To argue that any reintroduction of Bill 7—regardless of revisions, consultations, or procedural adjustments—is “defiance” to misunderstand both constitutional law and democratic governance.
Courts interpret; Parliaments legislate. That balance is not institutional capture—it is constitutional design.
Myth of the “Captured” Technical Committee
Phiri asserts, without evidence, that the technical committee was “widely perceived” as executive-aligned.
Perceived by whom? Opposition activists? Social media commentators? Self-appointed analysts?
Zambia has never operated under a fantasy of politically neutral technocracy.
Committees are appointed by elected governments. What matters is transparency, inclusiveness, and opportunity for public input—not the impossible standard of ideological vacuum.
To suggest that any committee appointed by the executive is automatically illegitimate is to argue against governance itself.
This absolutist logic would invalidate every constitutional reform process Zambia has ever undertaken, including those celebrated by today’s critics.
Parliament Is Not a Rubber Stamp—It Is the People’s House
Perhaps the most troubling part of Phiri’s article is his thinly veiled contempt for Parliament.

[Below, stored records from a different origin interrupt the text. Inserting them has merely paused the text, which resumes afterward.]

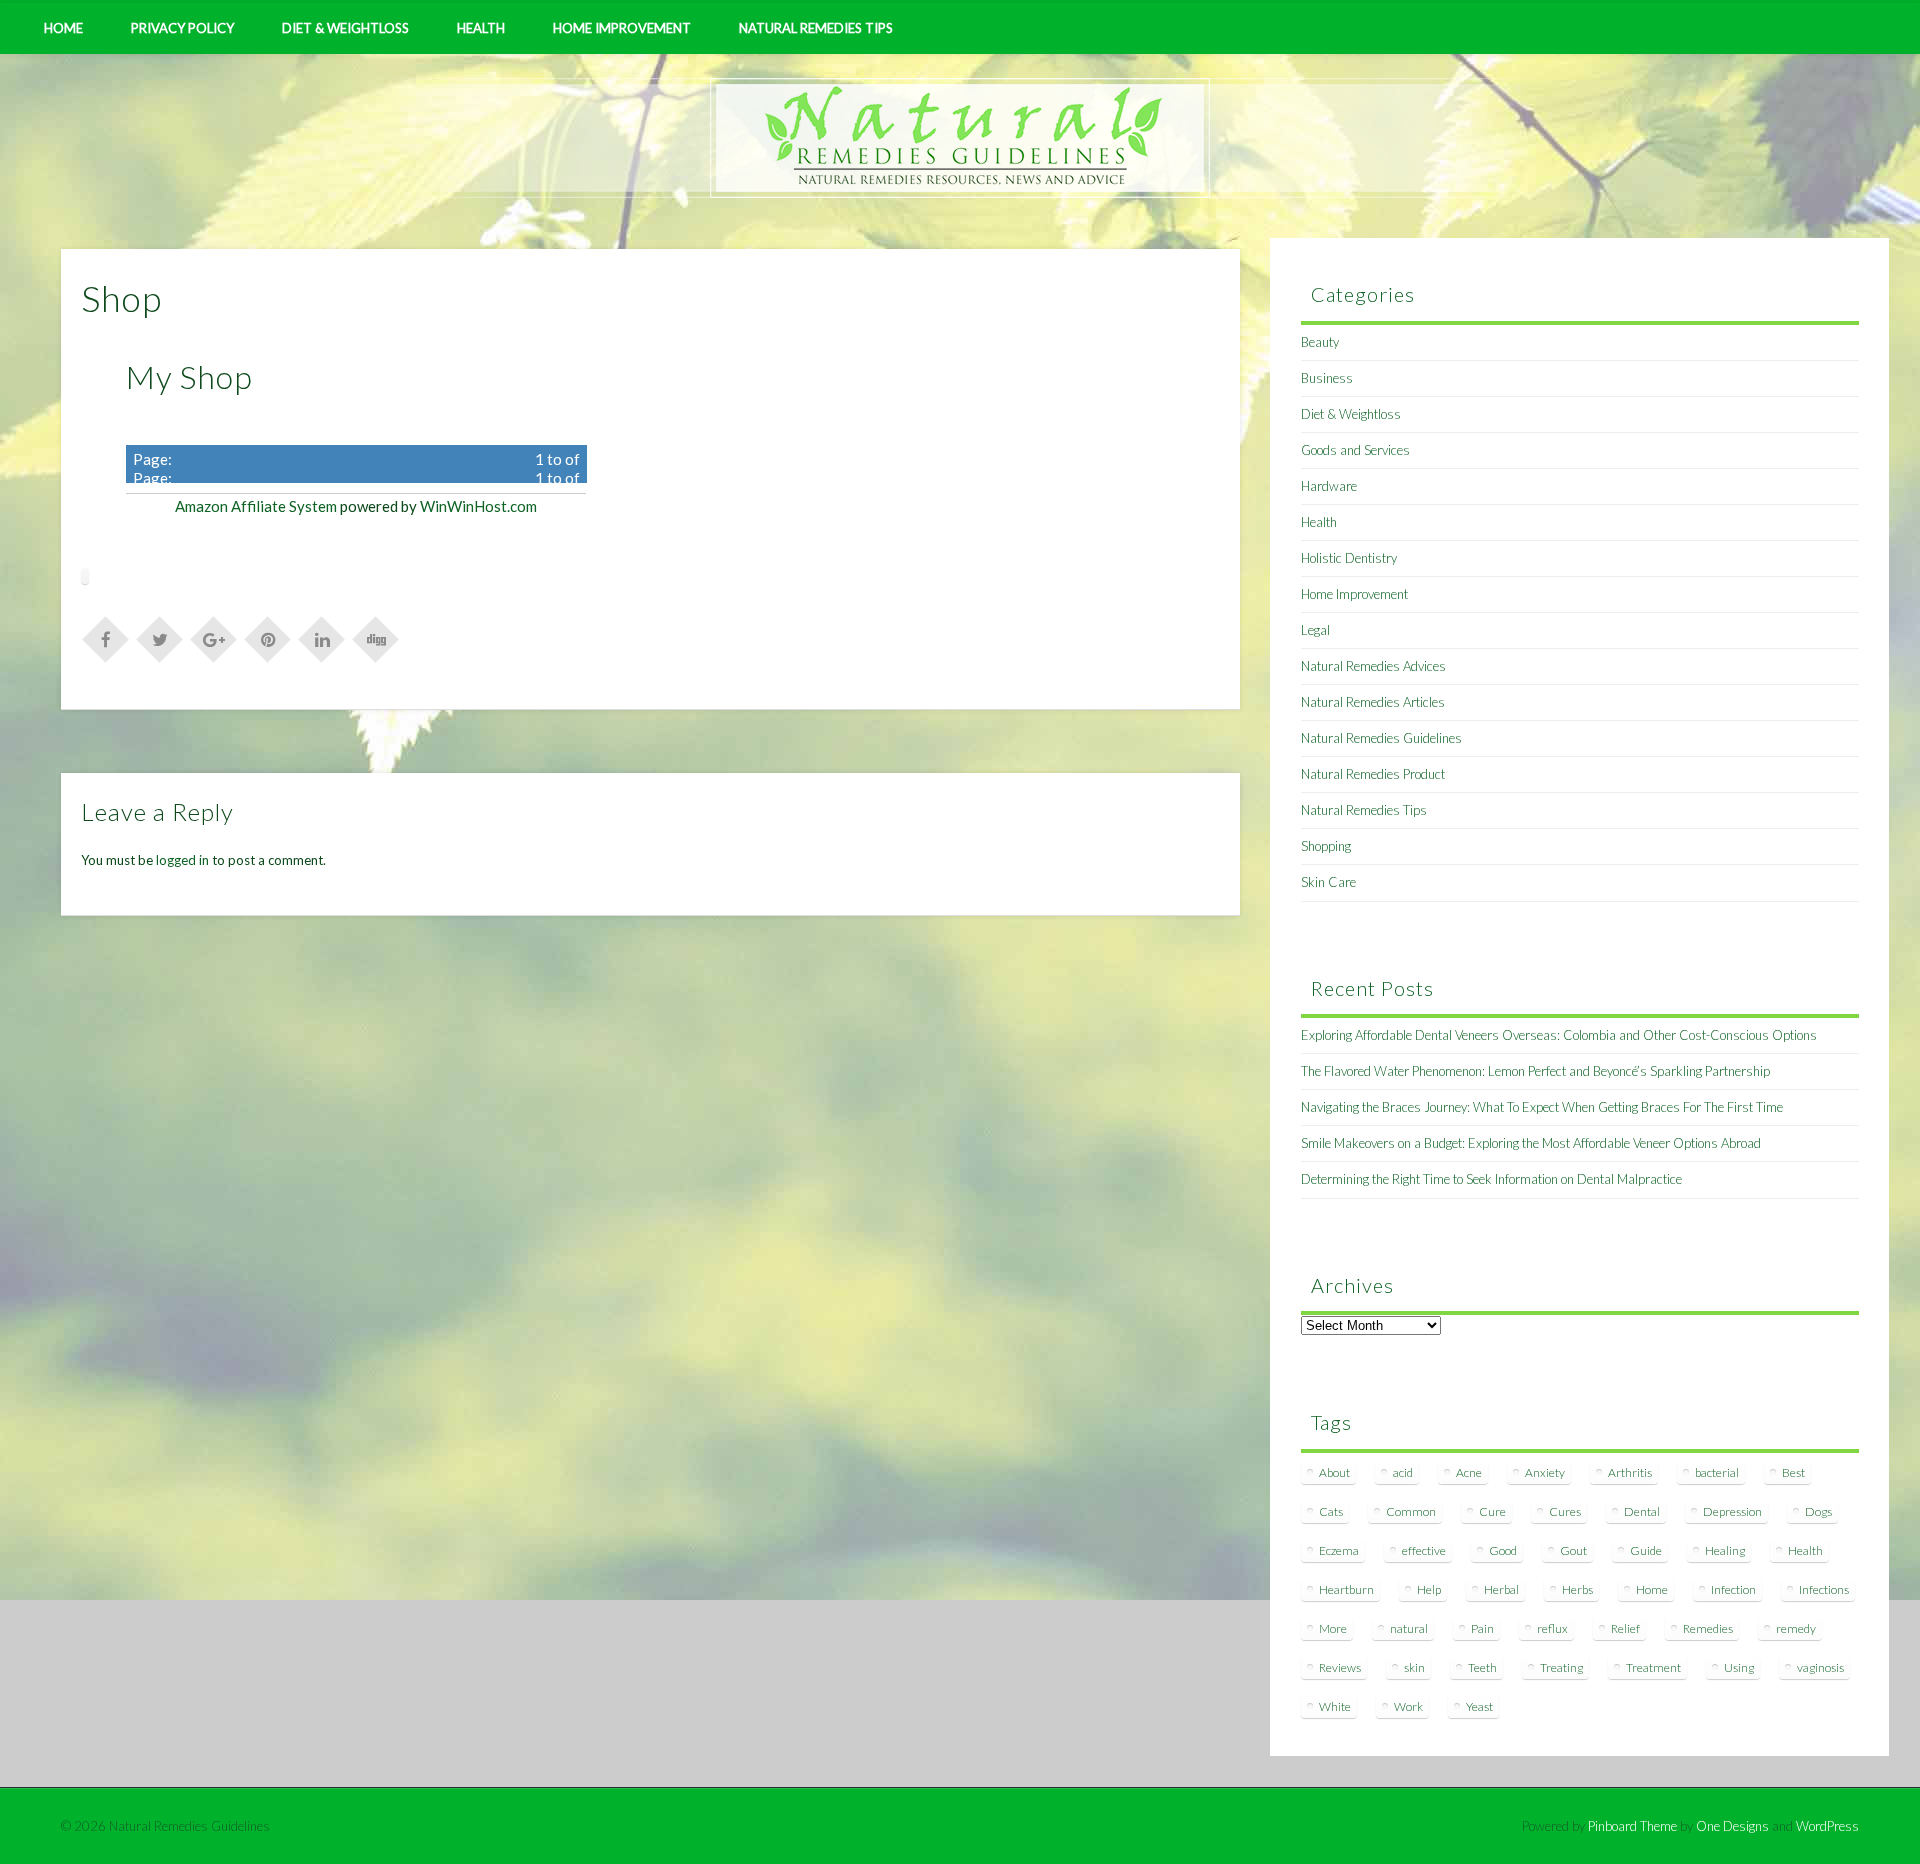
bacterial (1717, 1472)
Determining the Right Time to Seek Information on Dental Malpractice (1491, 1179)
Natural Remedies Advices (1373, 666)
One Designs (1732, 1826)
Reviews (1340, 1667)
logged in (182, 860)
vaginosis (1820, 1667)
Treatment (1653, 1667)
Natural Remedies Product (1373, 774)
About (1334, 1472)
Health (481, 28)
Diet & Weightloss (345, 28)
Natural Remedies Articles (1373, 702)
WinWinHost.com (478, 506)
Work (1408, 1706)
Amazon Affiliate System (256, 506)
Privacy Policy (182, 28)
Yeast (1479, 1706)
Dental (1642, 1511)
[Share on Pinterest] (268, 638)
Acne (1469, 1472)
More (1333, 1628)
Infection (1733, 1589)
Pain (1482, 1628)
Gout (1573, 1550)
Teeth (1482, 1667)
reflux (1552, 1628)
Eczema (1339, 1550)
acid (1403, 1472)
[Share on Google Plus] (214, 638)
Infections (1824, 1589)
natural (1409, 1628)
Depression (1732, 1511)
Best (1793, 1472)
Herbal (1501, 1589)
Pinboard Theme (1632, 1826)
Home (63, 28)
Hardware (1329, 486)
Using (1739, 1667)
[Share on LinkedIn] (322, 638)
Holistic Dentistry (1349, 558)
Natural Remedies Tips (816, 28)
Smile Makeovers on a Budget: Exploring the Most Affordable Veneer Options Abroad (1531, 1143)
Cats (1331, 1511)
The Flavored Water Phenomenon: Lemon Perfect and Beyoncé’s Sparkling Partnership (1535, 1071)
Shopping (1326, 846)
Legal (1315, 630)
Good (1503, 1550)
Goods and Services (1355, 450)
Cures (1565, 1511)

MPs who support Bill 7, he says, would be “instruments of executive convenience.”
This is an insult not just to MPs, but to the Zambians who elected them.
Parliamentary democracy does not mean MPs must agree with civil society activists or opposition talking points. It means they debate, vote, amend, and decide.
Disagreement with Phiri is not treason against the Constitution. To delegitimise Parliament simply because it may pass a bill you oppose is profoundly anti-democratic.
The Poison That Isn’t There
Calling Bill 7 “poisonous” is emotive propaganda, not legal reasoning.
Constitutional amendments are neither inherently virtuous nor inherently evil; they are tools. Zambia has amended its Constitution before and survived.
The idea that a single bill automatically “normalises ignoring courts” or “centralises power” ignores the checks embedded in Zambia’s legal system, including judicial review, future amendments, and electoral accountability.
Most importantly, Bill 7 is being debated openly—not rammed through under military decree, not imposed by emergency rule, not shielded from scrutiny. That alone demolishes the Benin comparison.
Weaponising The Language of Vigilance
Phiri insists his article is “a warning, not a condemnation.” But warnings can be reckless when they are exaggerated and selective.
Crying “authoritarianism” at every policy disagreement cheapens the term and numbs the public to real threats when they arise.
President Hichilema came to power on a democratic wave precisely because Zambians trust institutions more under his leadership, not less.
Courts have ruled against his government. Media criticises him freely.
Opposition figures speak loudly—Phiri included—without fear of detention or censorship.
These are not symptoms of democratic collapse; they are signs of democratic health.
Conclusion: Defend Democracy With Facts, Not Fear
Zambia does not defend its democracy by importing worst-case scenarios from unrelated contexts. It defends it through reasoned debate, constitutional literacy, and respect for institutions.
Bill 7 deserves scrutiny, yes—but not hysteria. Critique, yes—but not intellectual shortcuts.
History is indeed watching. But it will judge harshly those who deliberately blur distinctions, inflate fears, and undermine public confidence for political effect.
Zambia is not on a “Talon path.” It is on a Zambian path—messy, argumentative, imperfect, but unmistakably democratic. That is precisely why Bill 7 is being debated in the open, not imposed in silence.